Elior Brenner (Left) and Katie Freeman (holding dog, right), former IDF Soldiers who served in the Oketz canine unit, both shared their stories with Jewish students in Memphis via video conferencing.
Jewish Agency emissary Aviezer Gellman wanted to bring Israel home to the Jewish community in Memphis. And so he launched a series of video conferences via Skype so that American students can meet "face-to-face" with Israeli citizens.
On November 22, 2009, one such video encounter took place between Jewish day school students in Memphis, Tennessee, and two former IDF soldiers and new immigrants to Israel. Both Katie Freeman and Elior Brenner served in the Oketz canine unit, which works training dogs in the IDF.
Freeman and Brenner shared their life stories with the students, and described their process of Aliyah and absorption in Israel.

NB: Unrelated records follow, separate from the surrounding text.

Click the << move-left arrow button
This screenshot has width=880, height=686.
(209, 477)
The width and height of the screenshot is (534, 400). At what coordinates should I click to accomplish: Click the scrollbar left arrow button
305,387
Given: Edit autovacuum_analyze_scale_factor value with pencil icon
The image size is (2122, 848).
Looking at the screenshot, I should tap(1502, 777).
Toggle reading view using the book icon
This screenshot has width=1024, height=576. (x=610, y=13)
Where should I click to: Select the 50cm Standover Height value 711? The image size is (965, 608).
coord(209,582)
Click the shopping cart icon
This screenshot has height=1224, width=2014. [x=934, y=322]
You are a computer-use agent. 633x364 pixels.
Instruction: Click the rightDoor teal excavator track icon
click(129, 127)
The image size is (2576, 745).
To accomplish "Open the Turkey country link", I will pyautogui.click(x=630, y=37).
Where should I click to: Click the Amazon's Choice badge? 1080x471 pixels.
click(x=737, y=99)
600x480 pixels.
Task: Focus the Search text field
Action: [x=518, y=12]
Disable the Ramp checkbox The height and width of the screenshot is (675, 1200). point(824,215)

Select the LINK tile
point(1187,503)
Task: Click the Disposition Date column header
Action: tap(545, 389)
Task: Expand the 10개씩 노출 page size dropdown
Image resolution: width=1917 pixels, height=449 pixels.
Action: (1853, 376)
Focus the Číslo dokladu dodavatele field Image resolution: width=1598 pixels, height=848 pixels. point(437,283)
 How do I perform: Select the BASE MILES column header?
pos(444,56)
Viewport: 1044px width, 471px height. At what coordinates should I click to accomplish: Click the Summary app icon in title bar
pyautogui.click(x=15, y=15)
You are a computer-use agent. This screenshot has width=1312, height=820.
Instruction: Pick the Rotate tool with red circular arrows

The students back in Memphis showed great interest in the soldiers’ personal stories, and asked a variety of questions about their lives and their military service.
Freeman is a former “lone soldier” (soldier without family in Israel) who moved to Israel from Los Angeles. At one point during her military service in the Oketz combat unit she and her dog, Bondo, uncovered explosive materials that were intended to enter Israel, and thus saved the lives of untold numbers of Israeli civilians. The discovery of these materials earned her unit a special medal of honor from the IDF.
Brenner, also a former “lone soldier,” immigrated to Israel from France. Before making Aliyah, she visited Israel several times through various Jewish Agency programs, and she later decided to move to Israel and enlist in the IDF. She enlisted through the “Garin Tzabar” group together with other similarly driven youths. Although Brenner never thought about being a combat soldier, in the end she decided to try out for the Oketz unit.
As soldiers serving without family in Israel, Freeman and Brenner received assistance from the Jewish Agency. They also studied in the Agency’s "Wings" course, which prepares immigrant soldiers for their release from the IDF.
The multi-faceted "Wings" program, a joint initiative of the Jewish Agency and the Merage Foundation, gives lone immigrant soldiers support and guidance before and immediately after they are discharged.
The Wings program provides every lone combat soldier with an immediate "Landing on their Feet" grant of $500. This assists them with their initial living expenses until they receive their discharge grant from the army.